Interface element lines
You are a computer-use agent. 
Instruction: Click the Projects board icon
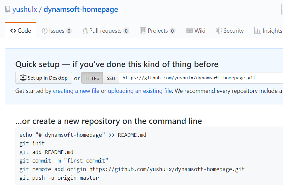143,31
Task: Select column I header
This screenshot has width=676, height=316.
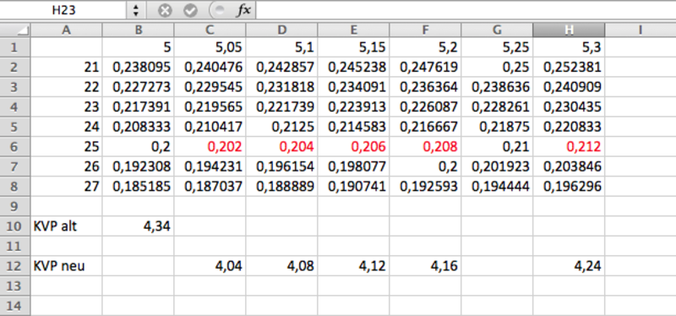Action: (641, 30)
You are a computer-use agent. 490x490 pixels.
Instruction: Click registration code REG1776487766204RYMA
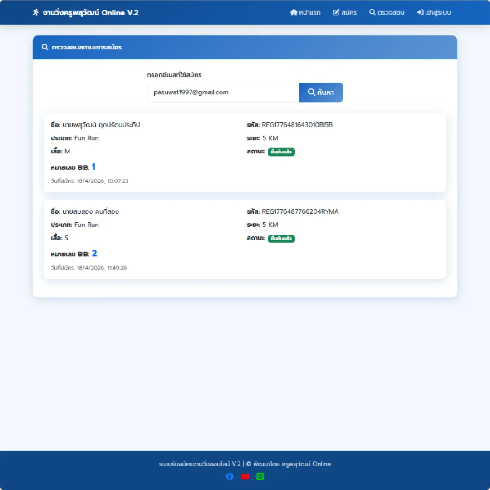point(300,211)
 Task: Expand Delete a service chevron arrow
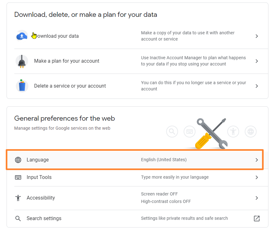coord(257,86)
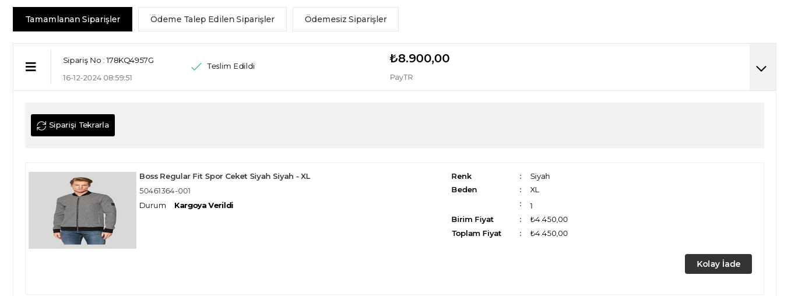The width and height of the screenshot is (798, 296).
Task: Open the Boss Regular Fit Spor Ceket product link
Action: pyautogui.click(x=224, y=176)

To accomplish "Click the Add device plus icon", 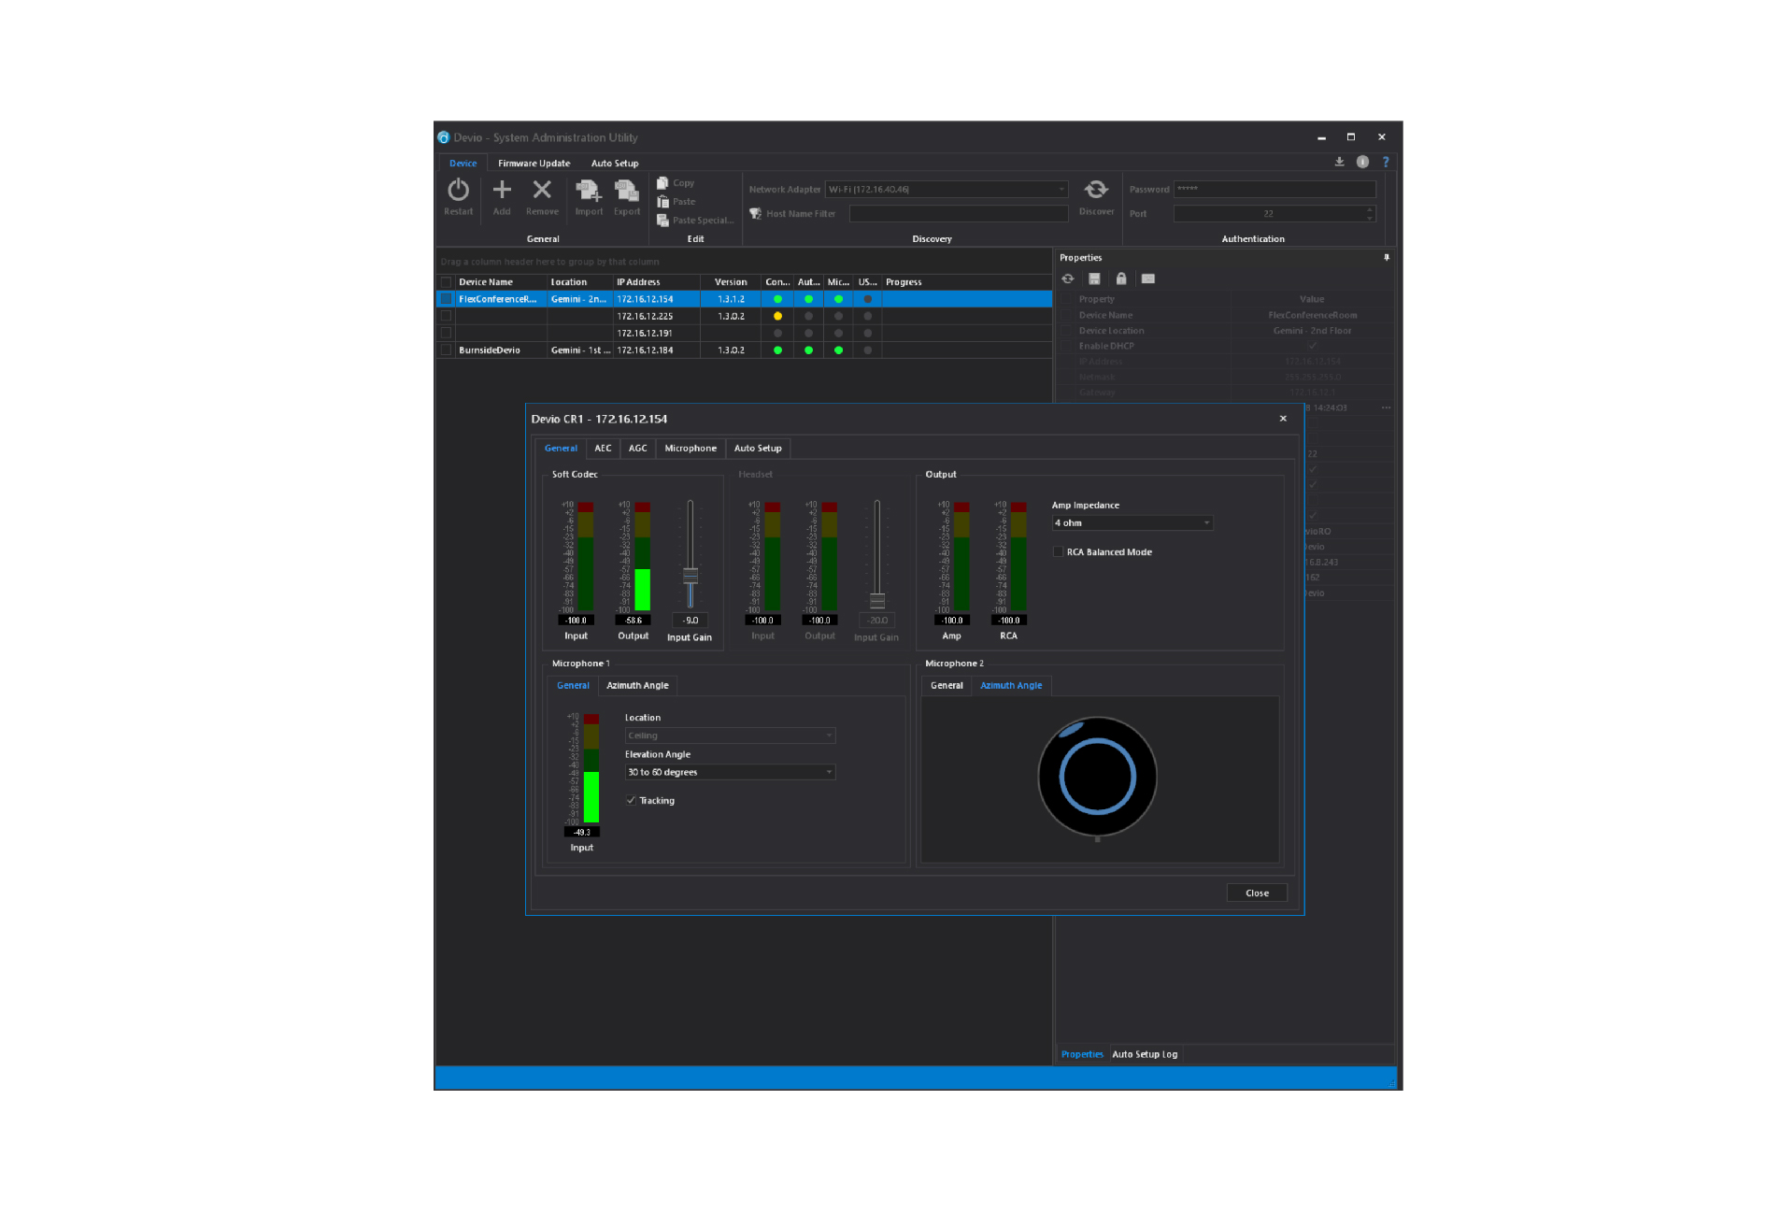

What the exercise asks
Write out all of the lines above word for word, leaving out the pictures.

Exercise response
You are a computer-use agent. 
Instruction: Click the Projects board icon
143,31
Task: Select column I header
This screenshot has width=676, height=316.
Action: (641, 30)
You are a computer-use agent. 490x490 pixels.
Instruction: Click registration code REG1776487766204RYMA
point(300,211)
 Task: Expand Delete a service chevron arrow
coord(257,86)
The width and height of the screenshot is (798, 296).
Task: Open the Boss Regular Fit Spor Ceket product link
Action: pyautogui.click(x=224, y=176)

To accomplish "Click the Add device plus icon", 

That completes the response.